Hausbesetzung in Bonn

Wohnung im Viktoriakarree nach wie vor besetzt

Bonn. Rund 50 Demonstranten protestieren am Viktoriakarree für die Freigabe des leerstehenden Gebäudes als Wohnraum. Die Polizei hat die Eingänge zu dem Gebäude an der Rathausgasse abgesperrt. Ob geräumt wird, ist zurzeit noch unklar.

Der Streit um das Viktoriakarree hat sich zugespitzt: Seit Dienstagnachmittag halten zwei Aktivisten ein leerstehendes Haus an der Rathausgasse 16 besetzt. Etwa 40 Mitglieder der Kampagne für ein libertäres Zentrum in Bonn (LIZ) demonstrieren immer noch in der Innenstadt gegen den Leerstand von Wohnungen im Viktoriakarree. Vor dem Gebäude stehen mehrere Mannschaftswagen der Polizei, die sowohl den Eingang von der Rathausgasse als auch den Hintereingang von der Franziskanerstraße aus abgesperrt hat.

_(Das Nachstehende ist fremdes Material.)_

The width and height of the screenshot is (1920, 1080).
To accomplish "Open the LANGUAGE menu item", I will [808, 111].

Ob die Wohnung heute geräumt wird, ist nach wie vor unklar. Die Polizei hält sich dazu bedeckt.

Einer der Sprecher der LIZ-Kampagne, ein 24-jähriger Student, der mit „Peter Zeisig“ angesprochen werden will, erklärte, mit dieser Aktion wolle man gegen die „aggressive Leerstandspolitik“ der Signa-Holding demonstrieren. Teilweise stünden die Wohnungen seit drei Jahren leer, sie sollen umgehend für Studenten, Flüchtlinge und einkommensschwache Familien zur Verfügung gestellt werden, forderte er.

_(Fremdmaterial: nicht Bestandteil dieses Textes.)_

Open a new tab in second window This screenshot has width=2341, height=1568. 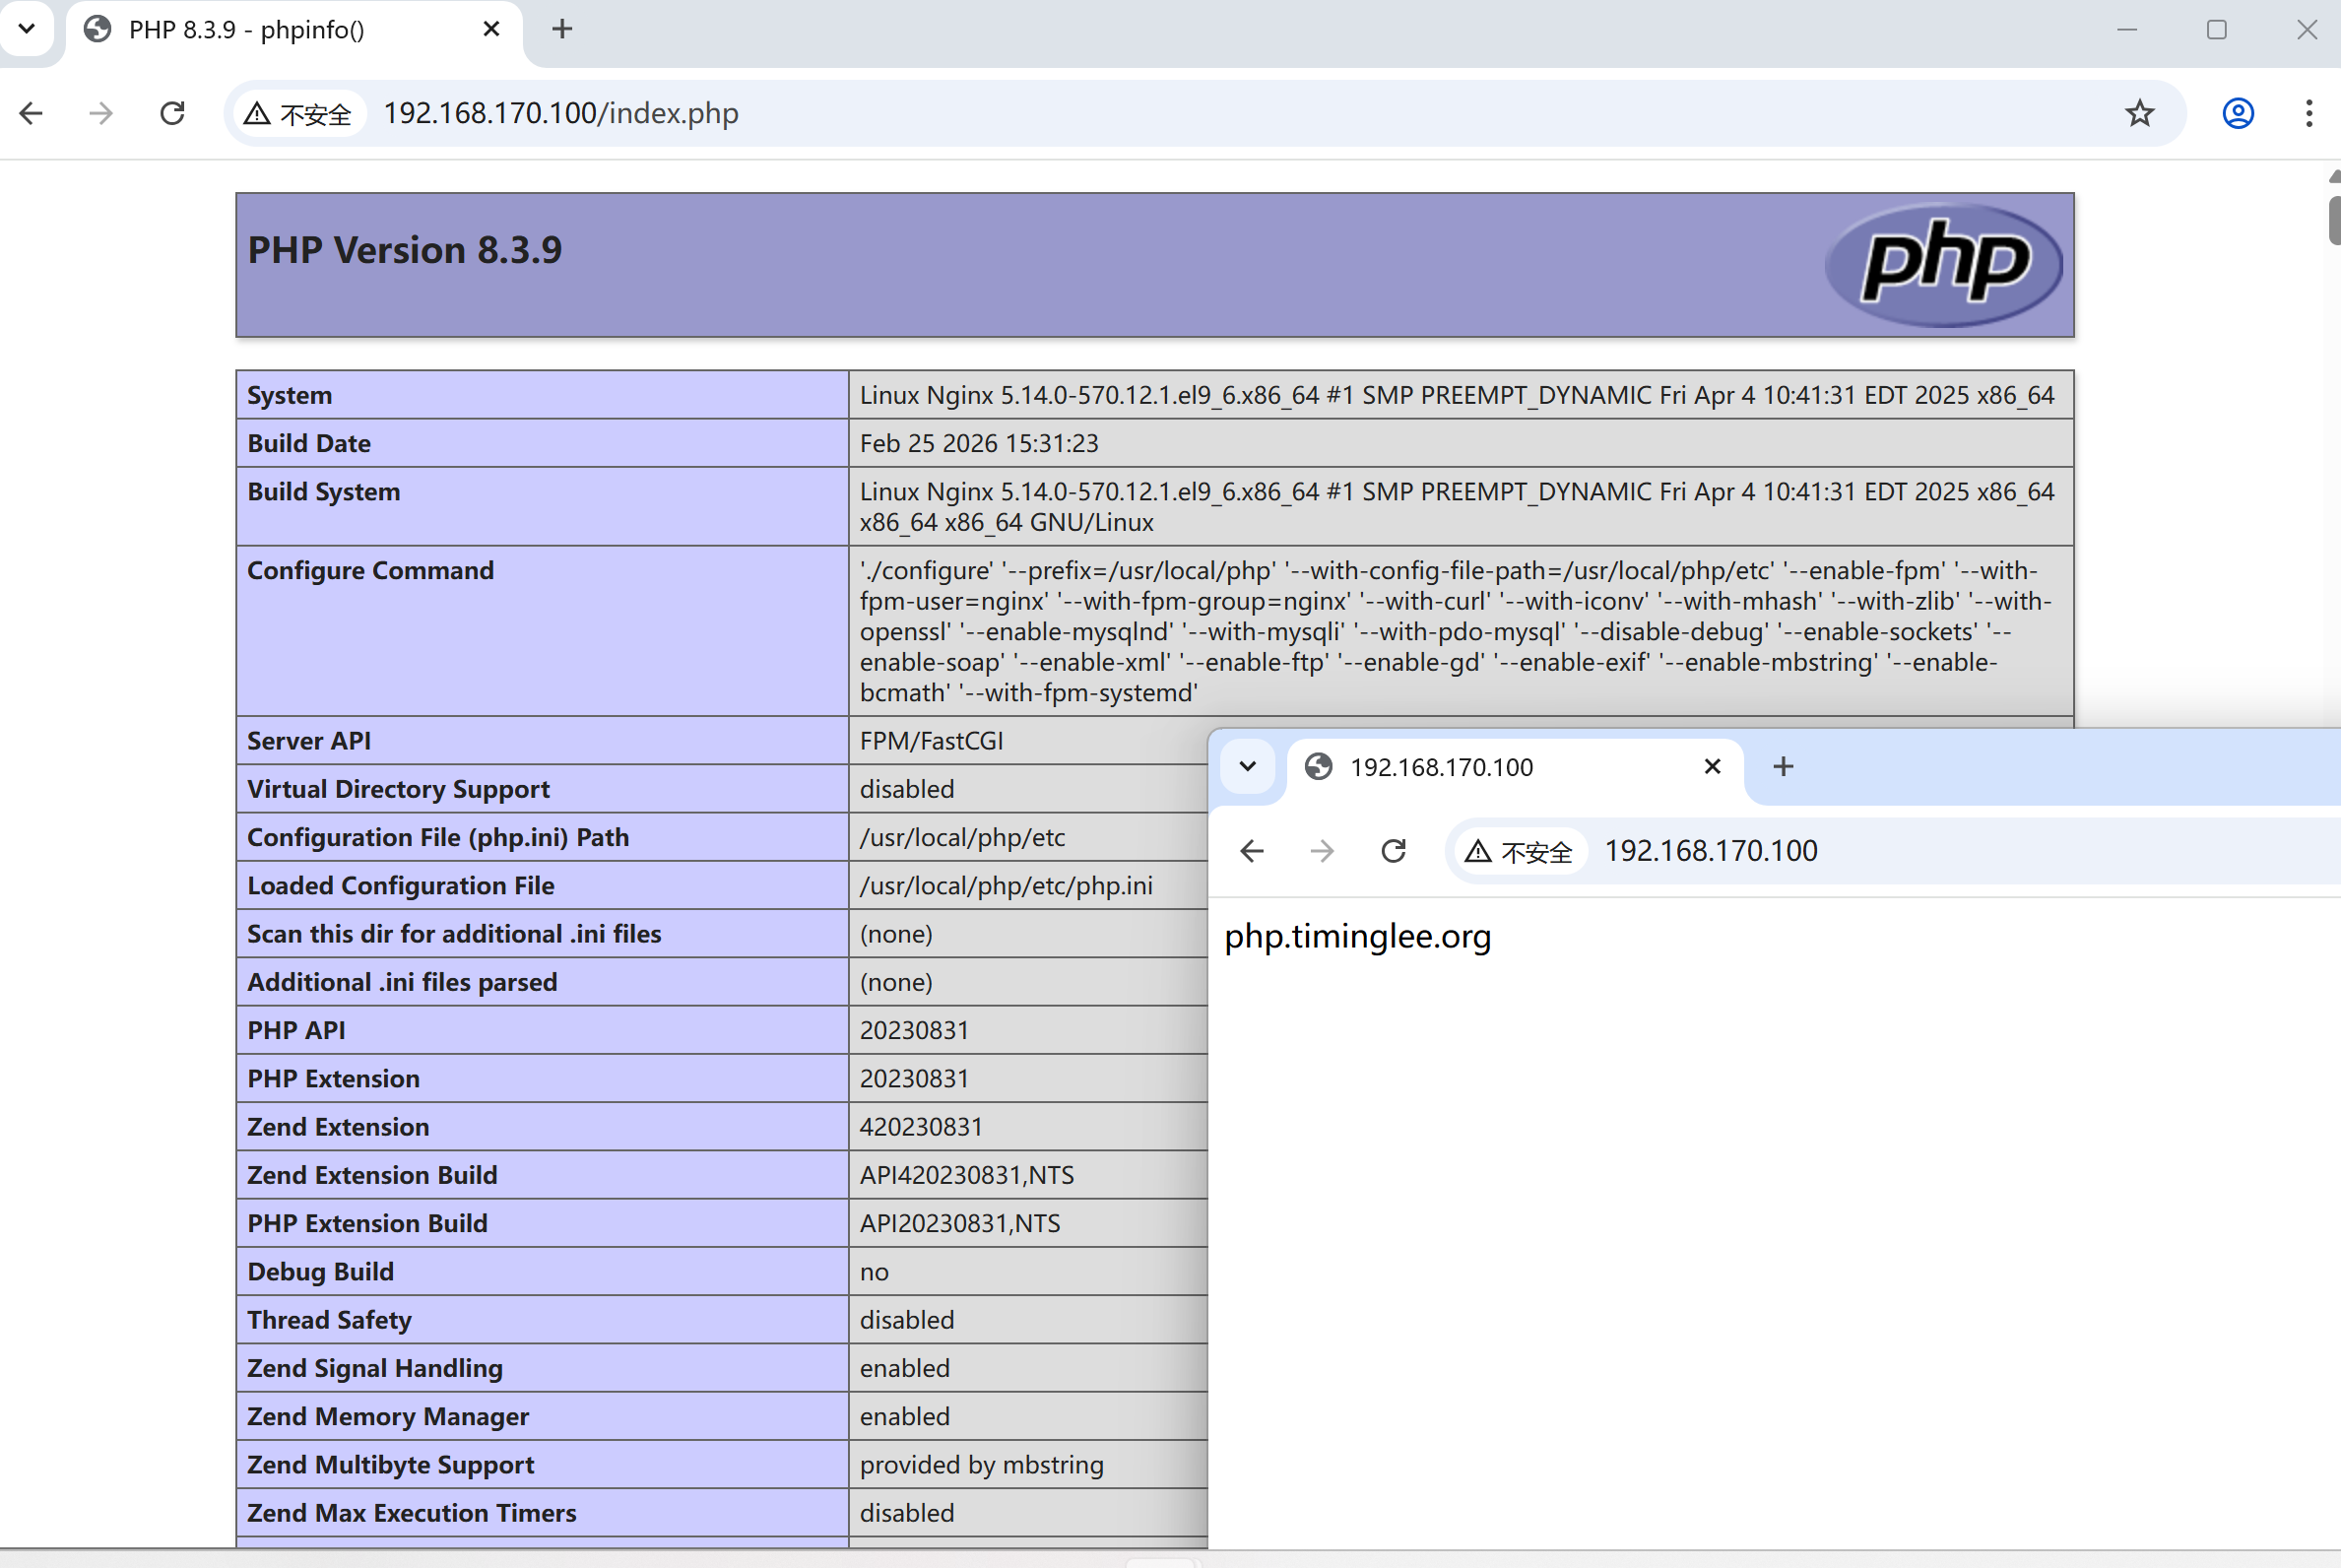[x=1782, y=767]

Er kündigte an, LIZ wolle weitere, seit Jahren leerstehende Wohnungen in Bonn besetzen, um auf die Wohnungsnot für diese Klientel aufmerksam zu machen. „Wir wissen, dass das Hausfriedensbruch ist, aber nur so können wir ein sichtbares Zeichen gegen die Verdrängungspolitik von Menschen durch rein profitorientierte Unternehmen setzen“, sagte der Sprecher.

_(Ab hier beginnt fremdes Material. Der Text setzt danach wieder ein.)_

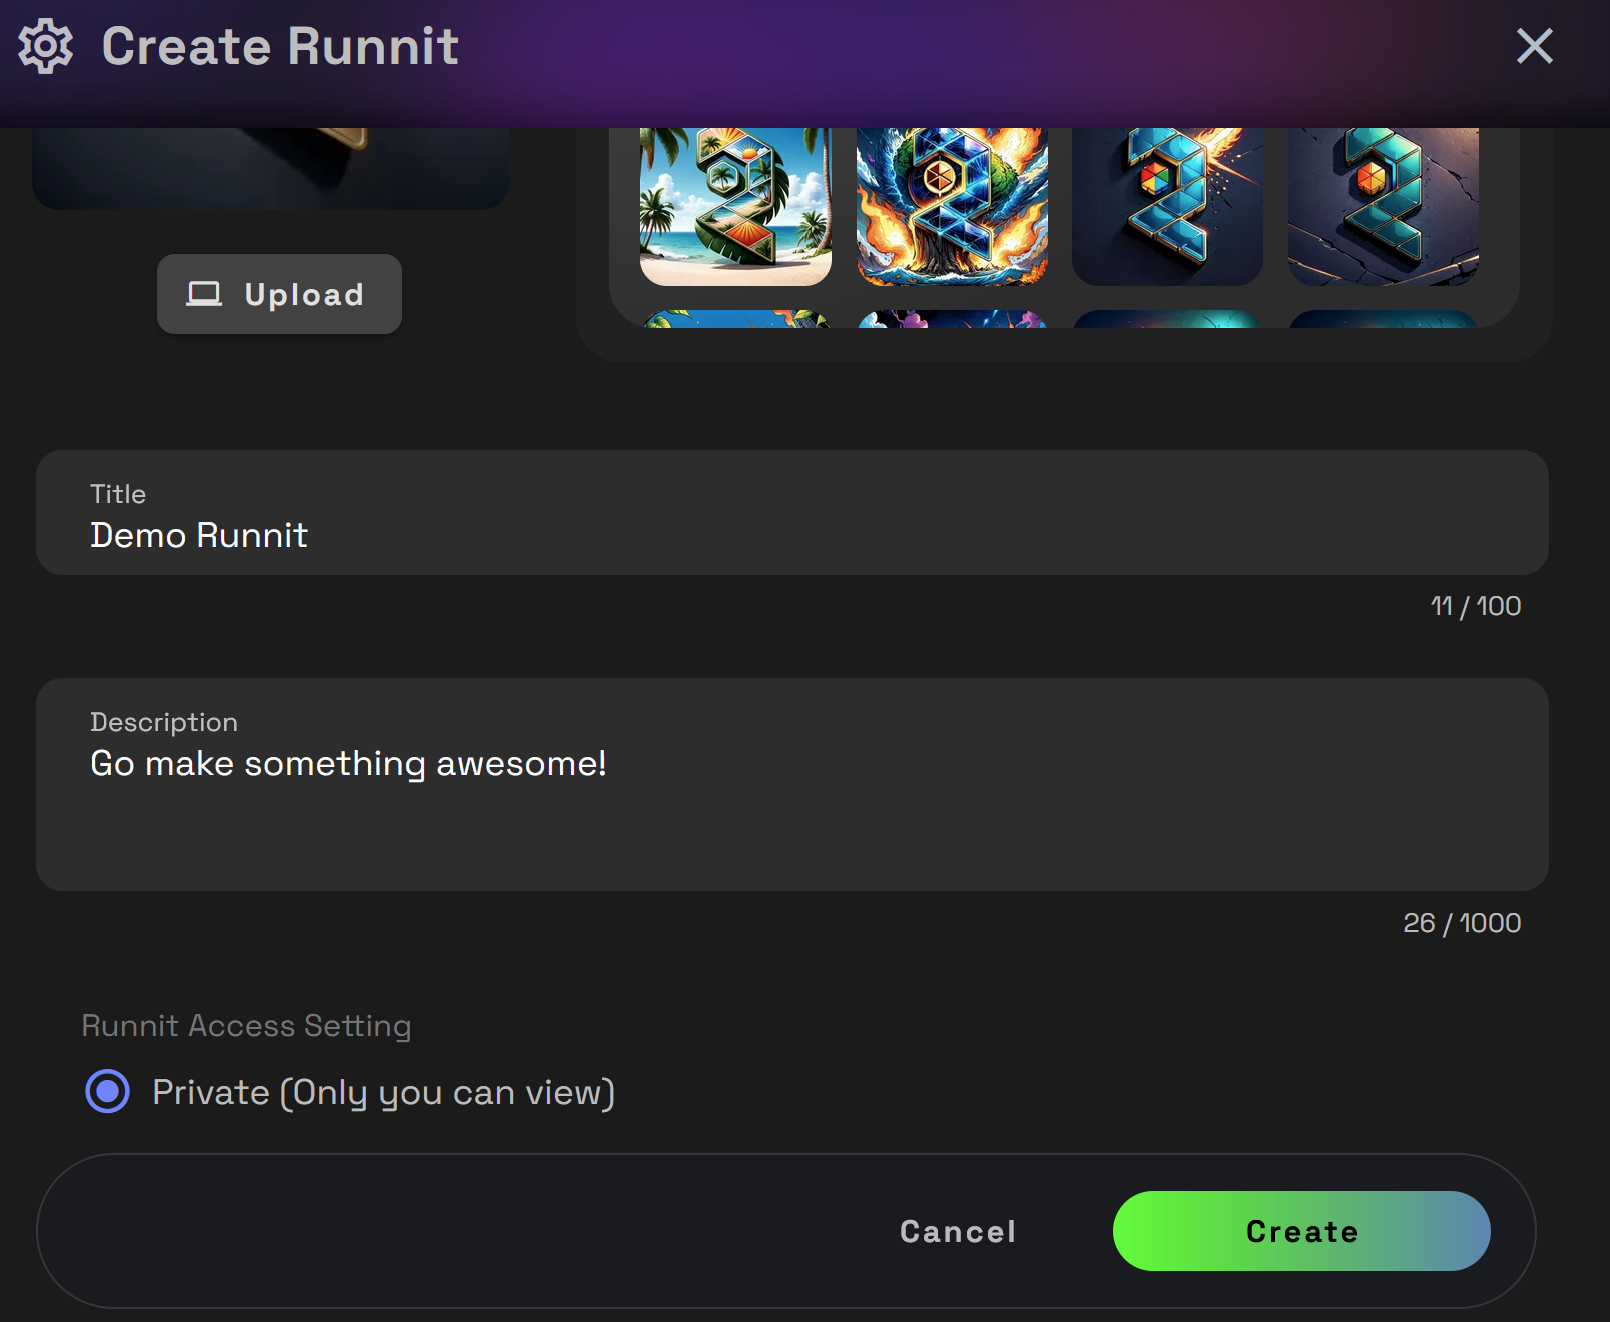Image resolution: width=1610 pixels, height=1322 pixels.
Task: Click the Create button to finish
Action: coord(1301,1231)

Ein Sprecher von Signa hat auf GA-Nachfrage mitgeteilt, dass Strafanzeige wegen Hausfriedensbruch erstattet worden sein soll.

Zur Rettung des benachbarten Szenelokals „Blow up“, dem Signa zum 30. Juni gekündigt hat, lädt die Initiative „Viva Viktoria“ für heute Abend ab 18 Uhr zu einer Demonstration rund um das Viktoriakarree ein.

Die Signa Holding, ein Unternehmen des österreichischen Karstadt-Eigentümers René Benko, hatte im Viktoriakarree mehrere Gebäude gekauft, um dort ein Einkaufszentrum und eine Bibliothek zu bauen. Den Verkauf der benötigten städtischen Grundstücke stoppte allerdings das Bürgerbegehren von Viva Viktoria, dem sich der Stadtrat anschloss. Mit einem Verfahren vor der Vergabekammer in Köln versucht Signa nun, die Stadt doch noch zum Verkauf zu zwingen.